Why Substack Hates Malone News

Key Takeaways
- •Substack favors network legibility over subscriber counts for event invites
- •Malone News' anti‑establishment tone deemed risky for high‑profile gatherings
- •Invitations flow through Substack's internal social graph and institutional ties
- •Platform curates a "new media" image aligned with Washington and legacy press
- •Exclusion signals broader bias limiting independent media visibility
Pulse Analysis
Substack, launched in 2017, has transformed from a simple newsletter tool into a multi‑billion‑dollar publishing platform. With millions of paying subscribers and a valuation exceeding $1.5 billion, the company now courts advertisers, investors, and policymakers. Hosting a “New Media Party” at the White House Correspondents’ Dinner weekend was a deliberate branding effort to position Substack as the future of journalism. To protect that image, the invite list was curated to showcase writers who speak the language of think tanks, venture capital, and mainstream media, presenting a palatable version of "new media."

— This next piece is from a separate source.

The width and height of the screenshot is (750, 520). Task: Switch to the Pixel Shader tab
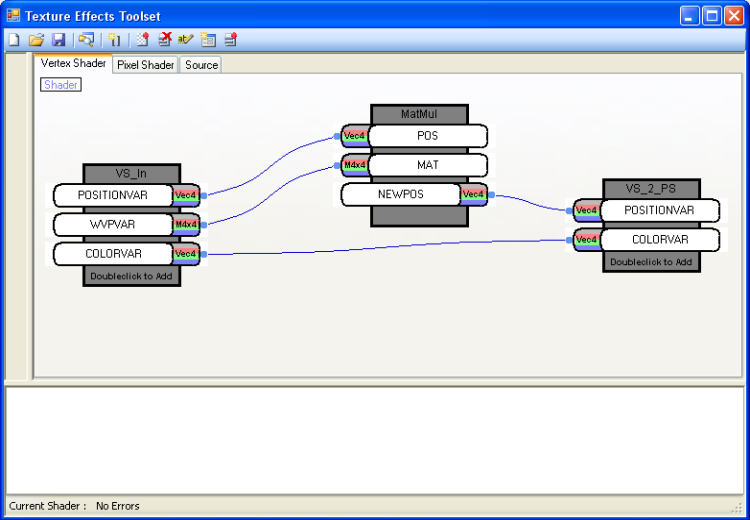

The criteria for inclusion are less about raw audience size and more about "legibility" to power structures. Writers embedded in Substack’s internal network—who cross‑promote, appear on each other’s podcasts, and maintain relationships with legacy journalists—receive amplification and event invitations. Malone News, despite hundreds of thousands of engaged readers, operates outside that web and routinely challenges public‑health and pharmaceutical narratives, making it a reputational outlier. Substack’s quiet filtering, akin to shadow‑banning, minimizes the chance of controversy spilling into a high‑visibility political setting.
For independent publishers, the lesson is two‑fold: building a robust social graph within the platform can unlock promotional opportunities, but it may also require compromising editorial independence. As Substack continues to monetize through brand partnerships and premium events, outlets that remain adversarial risk marginalization despite strong readership. The broader implication is that the "new media" ecosystem may simply replicate old‑media gatekeeping, concentrating influence among a self‑selected elite and limiting the diversity of voices that reach influential audiences.